Image Source: Pixabay

Today’s macro agenda (GMT+3)

  • 11:00 Eurozone: trade balance (March)
  • 13:00 UK: CBI industrial trend orders (May)
  • 15:30 Canada: new housing price index (April); US: Philly manufacturing index, initial weekly jobless claims
  • 17:00 US: CB leading index (April)


Current outlook

At the time of writing, the euro fetched 1.2196. Amid rising euro crosses, buyers are attempting to win back yesterday's losses. At this stage, it’s hard to say whether they will succeed or not, since yesterday the trendline (3) failed to hold and the price action slipped below the balance line (55-day SMA). Today these lines have turned into resistance levels.

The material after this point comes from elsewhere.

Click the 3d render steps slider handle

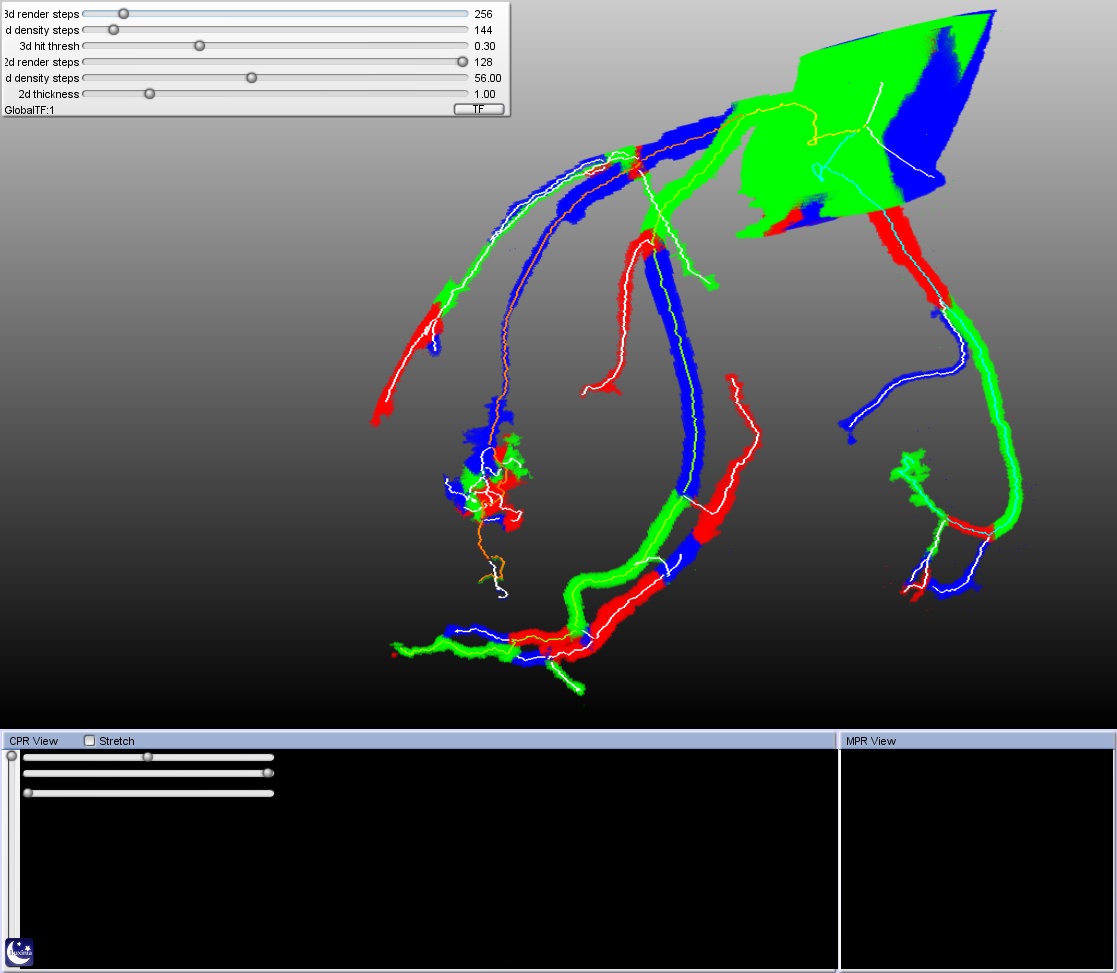point(123,14)
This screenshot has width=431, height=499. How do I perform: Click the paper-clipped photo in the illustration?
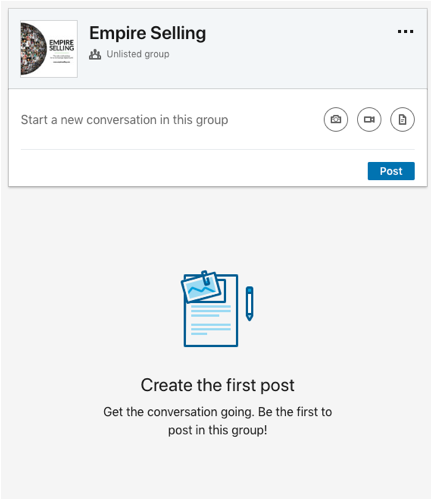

Major currencies have been trading in positive territory. Today’s top-performing currencies are the aussie dollar (+0.35%) and kiwi dollar (+0.33%). The euro is up 0.16% compared to Wednesday's close.

The news flow for the euro and the dollar is subdued today, so all eyes will be on 10Y treasuries. The yield currently stands at 1.668%, widening after the FOMC minutes were released.

The price pattern on the hourly TF looks ambiguous. If, within 3-5 hours, 10Y yield does not rise above 1.68%, it will sink to 1.62%, putting pressure on the greenback. This would be the time for the bulls to buy into the euro.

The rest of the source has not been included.